- [What needs to be done] Quote, with no changes, the lines that run from the top of the material to the line with "Given: Click the toolbar", both included.
----- The data -----
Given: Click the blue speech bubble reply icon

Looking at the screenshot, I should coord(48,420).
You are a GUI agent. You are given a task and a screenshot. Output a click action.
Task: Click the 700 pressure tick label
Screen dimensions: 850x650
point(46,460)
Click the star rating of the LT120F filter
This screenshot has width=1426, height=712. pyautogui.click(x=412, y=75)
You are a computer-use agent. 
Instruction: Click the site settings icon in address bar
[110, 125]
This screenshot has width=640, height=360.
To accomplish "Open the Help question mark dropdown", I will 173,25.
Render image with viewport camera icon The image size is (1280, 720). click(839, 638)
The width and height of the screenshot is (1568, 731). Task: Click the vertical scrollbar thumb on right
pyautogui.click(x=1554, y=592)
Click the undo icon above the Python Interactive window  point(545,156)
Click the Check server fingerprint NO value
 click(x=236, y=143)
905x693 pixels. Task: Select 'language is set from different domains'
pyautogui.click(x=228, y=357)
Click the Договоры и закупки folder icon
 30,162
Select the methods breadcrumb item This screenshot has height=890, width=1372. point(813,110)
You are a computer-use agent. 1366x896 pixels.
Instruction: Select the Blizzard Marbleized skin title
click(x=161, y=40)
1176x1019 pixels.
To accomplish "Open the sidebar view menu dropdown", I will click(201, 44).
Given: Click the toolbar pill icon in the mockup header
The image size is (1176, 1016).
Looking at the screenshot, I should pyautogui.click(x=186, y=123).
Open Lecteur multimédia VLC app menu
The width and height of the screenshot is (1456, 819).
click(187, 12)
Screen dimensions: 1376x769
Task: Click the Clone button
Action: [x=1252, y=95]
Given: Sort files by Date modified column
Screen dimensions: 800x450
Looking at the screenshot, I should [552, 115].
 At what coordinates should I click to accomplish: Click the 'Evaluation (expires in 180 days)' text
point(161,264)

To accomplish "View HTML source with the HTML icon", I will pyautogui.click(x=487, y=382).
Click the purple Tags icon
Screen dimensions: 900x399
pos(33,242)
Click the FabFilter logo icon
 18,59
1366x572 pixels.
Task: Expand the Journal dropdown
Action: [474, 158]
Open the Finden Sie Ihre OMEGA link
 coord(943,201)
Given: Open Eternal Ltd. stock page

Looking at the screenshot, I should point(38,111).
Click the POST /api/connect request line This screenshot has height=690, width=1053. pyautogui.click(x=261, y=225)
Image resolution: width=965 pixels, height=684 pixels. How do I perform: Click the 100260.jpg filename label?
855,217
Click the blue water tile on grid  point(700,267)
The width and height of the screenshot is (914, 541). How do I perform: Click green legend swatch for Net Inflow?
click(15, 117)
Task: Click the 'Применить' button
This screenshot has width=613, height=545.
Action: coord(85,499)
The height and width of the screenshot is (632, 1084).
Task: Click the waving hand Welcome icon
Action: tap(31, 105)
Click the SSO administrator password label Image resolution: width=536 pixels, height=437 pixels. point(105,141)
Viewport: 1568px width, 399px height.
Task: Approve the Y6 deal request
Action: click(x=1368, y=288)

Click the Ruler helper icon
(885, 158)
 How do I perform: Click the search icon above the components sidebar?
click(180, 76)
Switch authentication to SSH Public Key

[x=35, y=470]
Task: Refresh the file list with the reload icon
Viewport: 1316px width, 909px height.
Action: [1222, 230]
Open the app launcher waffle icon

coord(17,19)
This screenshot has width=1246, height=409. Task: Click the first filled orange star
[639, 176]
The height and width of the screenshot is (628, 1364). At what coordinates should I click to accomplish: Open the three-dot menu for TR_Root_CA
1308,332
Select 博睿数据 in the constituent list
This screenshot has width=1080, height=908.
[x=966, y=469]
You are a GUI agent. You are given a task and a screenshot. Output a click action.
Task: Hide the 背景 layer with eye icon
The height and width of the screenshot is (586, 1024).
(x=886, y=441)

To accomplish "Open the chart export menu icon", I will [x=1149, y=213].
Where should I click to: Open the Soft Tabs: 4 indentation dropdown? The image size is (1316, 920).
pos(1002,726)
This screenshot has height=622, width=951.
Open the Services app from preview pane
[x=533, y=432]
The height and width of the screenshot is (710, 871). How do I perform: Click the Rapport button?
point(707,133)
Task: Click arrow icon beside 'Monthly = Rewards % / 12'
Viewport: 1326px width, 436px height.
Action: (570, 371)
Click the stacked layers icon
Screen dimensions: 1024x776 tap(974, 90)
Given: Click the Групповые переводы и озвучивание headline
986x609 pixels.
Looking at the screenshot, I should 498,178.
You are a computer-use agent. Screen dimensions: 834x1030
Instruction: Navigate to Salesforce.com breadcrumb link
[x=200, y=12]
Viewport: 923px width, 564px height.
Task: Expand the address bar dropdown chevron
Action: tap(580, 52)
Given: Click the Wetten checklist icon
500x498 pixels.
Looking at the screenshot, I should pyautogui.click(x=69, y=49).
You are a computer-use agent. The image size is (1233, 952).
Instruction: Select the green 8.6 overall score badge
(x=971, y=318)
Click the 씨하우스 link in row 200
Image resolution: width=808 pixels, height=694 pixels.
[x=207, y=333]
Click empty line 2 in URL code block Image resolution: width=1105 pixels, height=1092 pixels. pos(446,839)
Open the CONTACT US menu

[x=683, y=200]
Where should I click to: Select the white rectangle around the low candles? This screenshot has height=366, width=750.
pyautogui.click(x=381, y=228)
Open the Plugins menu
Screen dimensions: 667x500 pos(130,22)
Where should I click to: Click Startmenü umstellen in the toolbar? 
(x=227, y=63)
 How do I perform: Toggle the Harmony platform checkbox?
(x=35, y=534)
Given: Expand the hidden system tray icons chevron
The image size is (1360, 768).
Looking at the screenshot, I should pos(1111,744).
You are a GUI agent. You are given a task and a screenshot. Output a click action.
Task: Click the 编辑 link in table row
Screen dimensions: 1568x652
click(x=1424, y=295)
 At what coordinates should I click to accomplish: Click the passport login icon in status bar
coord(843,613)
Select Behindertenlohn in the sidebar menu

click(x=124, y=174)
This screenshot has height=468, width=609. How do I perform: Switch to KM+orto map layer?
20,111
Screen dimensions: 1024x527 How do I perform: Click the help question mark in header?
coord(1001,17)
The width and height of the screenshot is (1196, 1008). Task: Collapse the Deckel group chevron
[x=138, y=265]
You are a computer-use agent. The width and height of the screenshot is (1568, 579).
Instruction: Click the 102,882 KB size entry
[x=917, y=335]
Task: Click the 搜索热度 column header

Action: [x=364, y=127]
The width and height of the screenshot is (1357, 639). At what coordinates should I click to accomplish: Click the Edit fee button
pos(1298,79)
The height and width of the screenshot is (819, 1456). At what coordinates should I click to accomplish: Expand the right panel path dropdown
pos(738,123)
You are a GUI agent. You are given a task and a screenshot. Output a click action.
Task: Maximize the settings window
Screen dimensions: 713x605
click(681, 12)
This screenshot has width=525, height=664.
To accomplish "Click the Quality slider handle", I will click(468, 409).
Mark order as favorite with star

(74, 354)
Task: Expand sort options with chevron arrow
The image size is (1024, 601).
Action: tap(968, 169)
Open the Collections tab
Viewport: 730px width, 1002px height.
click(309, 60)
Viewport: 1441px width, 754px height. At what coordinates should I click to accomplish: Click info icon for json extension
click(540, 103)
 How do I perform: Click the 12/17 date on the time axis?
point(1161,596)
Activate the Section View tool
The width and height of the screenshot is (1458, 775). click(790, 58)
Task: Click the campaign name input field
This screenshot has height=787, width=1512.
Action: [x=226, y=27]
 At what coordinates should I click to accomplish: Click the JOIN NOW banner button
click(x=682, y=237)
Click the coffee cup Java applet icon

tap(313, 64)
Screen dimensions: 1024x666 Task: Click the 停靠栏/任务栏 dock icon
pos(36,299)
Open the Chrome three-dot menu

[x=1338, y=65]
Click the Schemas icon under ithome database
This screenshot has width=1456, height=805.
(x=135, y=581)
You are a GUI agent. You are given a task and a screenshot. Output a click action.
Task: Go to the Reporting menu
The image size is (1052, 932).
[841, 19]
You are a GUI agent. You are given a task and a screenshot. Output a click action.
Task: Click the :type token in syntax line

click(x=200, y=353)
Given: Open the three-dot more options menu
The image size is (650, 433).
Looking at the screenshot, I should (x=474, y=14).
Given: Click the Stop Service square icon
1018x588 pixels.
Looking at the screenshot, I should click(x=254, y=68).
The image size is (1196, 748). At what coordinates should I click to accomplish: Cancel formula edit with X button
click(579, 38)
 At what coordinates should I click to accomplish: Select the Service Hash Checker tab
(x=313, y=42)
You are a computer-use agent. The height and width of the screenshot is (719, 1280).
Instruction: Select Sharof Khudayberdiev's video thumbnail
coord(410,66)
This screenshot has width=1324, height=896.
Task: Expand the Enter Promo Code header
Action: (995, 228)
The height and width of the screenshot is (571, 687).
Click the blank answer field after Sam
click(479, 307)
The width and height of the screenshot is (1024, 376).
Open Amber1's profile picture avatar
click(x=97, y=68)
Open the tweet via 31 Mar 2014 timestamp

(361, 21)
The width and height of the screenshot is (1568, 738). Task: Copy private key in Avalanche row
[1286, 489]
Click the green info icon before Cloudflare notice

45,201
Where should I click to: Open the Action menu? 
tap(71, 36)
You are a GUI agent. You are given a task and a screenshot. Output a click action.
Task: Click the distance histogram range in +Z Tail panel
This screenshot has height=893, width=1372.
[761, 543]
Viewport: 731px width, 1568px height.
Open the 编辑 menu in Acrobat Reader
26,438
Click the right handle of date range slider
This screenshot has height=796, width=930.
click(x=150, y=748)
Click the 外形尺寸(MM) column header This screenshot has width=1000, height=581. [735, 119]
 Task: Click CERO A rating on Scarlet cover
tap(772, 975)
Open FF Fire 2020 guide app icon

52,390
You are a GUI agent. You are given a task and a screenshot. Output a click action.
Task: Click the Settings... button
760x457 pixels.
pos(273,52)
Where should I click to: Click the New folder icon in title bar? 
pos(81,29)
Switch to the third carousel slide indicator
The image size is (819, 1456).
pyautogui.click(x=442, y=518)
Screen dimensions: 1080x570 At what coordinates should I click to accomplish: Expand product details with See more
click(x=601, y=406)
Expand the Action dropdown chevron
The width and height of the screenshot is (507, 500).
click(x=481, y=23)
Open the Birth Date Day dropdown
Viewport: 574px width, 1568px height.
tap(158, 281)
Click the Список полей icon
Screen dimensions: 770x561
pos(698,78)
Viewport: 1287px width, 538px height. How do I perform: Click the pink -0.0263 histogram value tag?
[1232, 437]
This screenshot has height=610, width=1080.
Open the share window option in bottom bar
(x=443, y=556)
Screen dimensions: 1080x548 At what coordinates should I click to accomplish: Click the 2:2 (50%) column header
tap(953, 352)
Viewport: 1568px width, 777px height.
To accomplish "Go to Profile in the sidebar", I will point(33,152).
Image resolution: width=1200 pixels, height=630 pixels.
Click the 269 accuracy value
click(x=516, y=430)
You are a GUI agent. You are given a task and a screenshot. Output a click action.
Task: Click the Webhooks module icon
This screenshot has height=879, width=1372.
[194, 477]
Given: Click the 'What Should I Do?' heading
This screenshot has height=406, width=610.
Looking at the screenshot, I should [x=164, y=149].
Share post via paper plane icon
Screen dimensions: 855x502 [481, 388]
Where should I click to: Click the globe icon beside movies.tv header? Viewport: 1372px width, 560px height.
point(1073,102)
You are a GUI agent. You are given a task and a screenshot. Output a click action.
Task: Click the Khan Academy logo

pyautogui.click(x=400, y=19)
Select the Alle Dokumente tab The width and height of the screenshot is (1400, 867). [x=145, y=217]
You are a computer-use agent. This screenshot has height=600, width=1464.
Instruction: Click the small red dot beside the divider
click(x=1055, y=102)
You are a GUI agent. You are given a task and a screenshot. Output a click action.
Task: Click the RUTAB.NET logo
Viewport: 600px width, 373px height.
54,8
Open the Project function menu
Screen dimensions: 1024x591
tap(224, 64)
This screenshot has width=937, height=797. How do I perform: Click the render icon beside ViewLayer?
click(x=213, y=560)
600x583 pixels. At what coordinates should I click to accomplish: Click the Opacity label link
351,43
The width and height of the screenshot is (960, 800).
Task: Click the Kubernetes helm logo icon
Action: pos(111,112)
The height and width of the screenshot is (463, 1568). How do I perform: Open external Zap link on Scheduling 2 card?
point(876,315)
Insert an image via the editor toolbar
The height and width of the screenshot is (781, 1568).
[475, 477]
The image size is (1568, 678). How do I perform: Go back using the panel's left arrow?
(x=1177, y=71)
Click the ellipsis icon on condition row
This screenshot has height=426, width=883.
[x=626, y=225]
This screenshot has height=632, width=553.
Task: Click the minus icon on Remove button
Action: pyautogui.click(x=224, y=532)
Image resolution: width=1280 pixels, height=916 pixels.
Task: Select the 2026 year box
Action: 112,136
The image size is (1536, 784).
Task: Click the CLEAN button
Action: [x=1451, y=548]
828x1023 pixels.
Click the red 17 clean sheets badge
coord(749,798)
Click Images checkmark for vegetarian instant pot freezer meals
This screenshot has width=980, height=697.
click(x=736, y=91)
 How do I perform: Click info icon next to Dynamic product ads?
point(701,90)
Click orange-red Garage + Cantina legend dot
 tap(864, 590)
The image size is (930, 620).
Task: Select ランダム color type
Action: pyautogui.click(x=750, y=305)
-----
- [Response]
Given: Click the blue speech bubble reply icon

Looking at the screenshot, I should coord(48,420).
You are a GUI agent. You are given a task and a screenshot. Output a click action.
Task: Click the 700 pressure tick label
Screen dimensions: 850x650
point(46,460)
Click the star rating of the LT120F filter
This screenshot has width=1426, height=712. pyautogui.click(x=412, y=75)
You are a computer-use agent. 
Instruction: Click the site settings icon in address bar
[110, 125]
This screenshot has width=640, height=360.
To accomplish "Open the Help question mark dropdown", I will 173,25.
Render image with viewport camera icon The image size is (1280, 720). click(839, 638)
The width and height of the screenshot is (1568, 731). Task: Click the vertical scrollbar thumb on right
pyautogui.click(x=1554, y=592)
Click the undo icon above the Python Interactive window  point(545,156)
Click the Check server fingerprint NO value
 click(x=236, y=143)
905x693 pixels. Task: Select 'language is set from different domains'
pyautogui.click(x=228, y=357)
Click the Договоры и закупки folder icon
 30,162
Select the methods breadcrumb item This screenshot has height=890, width=1372. point(813,110)
You are a computer-use agent. 1366x896 pixels.
Instruction: Select the Blizzard Marbleized skin title
click(x=161, y=40)
1176x1019 pixels.
To accomplish "Open the sidebar view menu dropdown", I will click(201, 44).
Given: Click the toolbar pill icon in the mockup header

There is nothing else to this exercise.